De l’Irak à la Syrie
Saddam Hussein a fait un grand usage d’armes chimiques dans sa guerre contre l’Iran mais, jusqu’à aujourd’hui, les médias se taisent : l’Iran n’est-il pas notre ennemi ? Quant au massacre de la population kurde d’Halabja par Saddam, il fallut attendre, comme le remarque le journaliste Robert Fisk, que le régime irakien devienne notre ennemi pour qu’on s’en souvienne soudain ! Précisons qu’une vingtaine d’entreprises allemandes, françaises, néerlandaises et suisses ont vendu à l’Irak, entre 1981 et 1991, près de 55 tonnes de produits destinés à la fabrication d’armes chimiques.
En 1993, une convention internationale sur l’interdiction des armes chimiques a été signée par 190 pays. Cette fois, elle porte non seulement sur l’usage mais aussi sur la production, le stockage, et prévoit leur destruction. Un organisme de vérification des engagements a été créé (OIAC). Le calendrier envisageait leur élimination complète en avril 2007 mais certains pays ont demandé cinq années supplémentaires. Ainsi, les États-Unis avaient détruit 50 % de leurs stocks en décembre 2007 mais estimaient ne pas pouvoir terminer avant 2014. On soupçonne la Russie d’être encore plus en retard.

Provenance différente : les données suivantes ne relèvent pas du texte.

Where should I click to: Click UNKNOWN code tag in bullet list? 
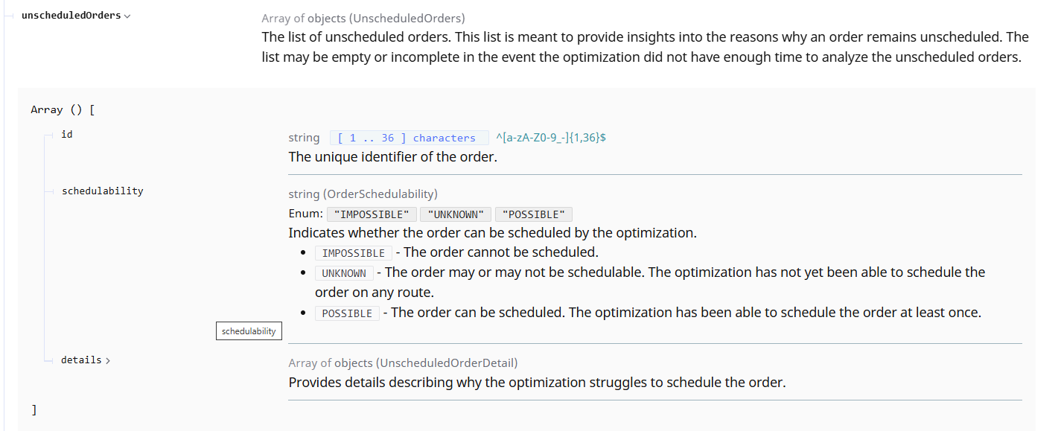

Reste sept États qui n’ont pas signé ou ratifié la Convention : la Corée du Nord, la Birmanie, l’Angola, le Soudan du Sud, Israël et la Syrie. Concernant ce dernier pays, on sait qu’il vient de fournir un inventaire de ses armes chimiques à l’OIAC. Comme pour le puissant armement nucléaire israélien qu’on n’évoque jamais, on fait silence sur les armes chimiques de l’État hébreu qui serait stocké, d’après un rapport de la CIA, dans le désert du Néguev.
Pourtant, est-il si sûr que seul Assad dispose d’armes chimiques, ce qui justifiait des frappes contre son régime ? Des informations provenant de sources diverses affirment que certains opposants disposent de gaz sarin.
Premier indice : début mai dernier, Carla Del Ponte, qui fut procureur général du TPI pour l’ex-Yougoslavie, aujourd’hui membre d’une commission d’enquête de l’ONU sur les violations des droits de l’homme en Syrie, concluait que tout porte à croire que des rebelles avaient utilisé du gaz sarin. Elle ne pouvait apporter de preuve formelle puisque les enquêteurs de l’ONU ne peuvent entrer en Syrie ; mais elle se fonde sur les témoignages de réfugiés syriens dans les pays voisins. Bien sûr, Carla Del Ponte fut désavouée par l’ONU.
Deuxième indice : à la fin de mai dernier, 2 kg de ce gaz ont été retrouvés dans la maison de membres syriens d’Al-Qaida, au sud de la Turquie.
Enfin, en septembre, le site d’information américain World Net Daily a révélé un document qui atteste que l’armée américaine sait que des rebelles détiennent du gaz sarin. Le gaz aurait été fabriqué en Irak par l’ancien commandant militaire irakien Adnane Al-Dulaimi, avant d’être expédié aux combattants soutenus par l’Arable saoudite.
Il n’est pas dans mes intentions de dédouaner le régime syrien des horreurs qu’il a commises ni d’insinuer qu’il n’a pas utilisé des armes chimiques mais de souligner que certaines affirmations ne sont pas si évidentes en Syrie.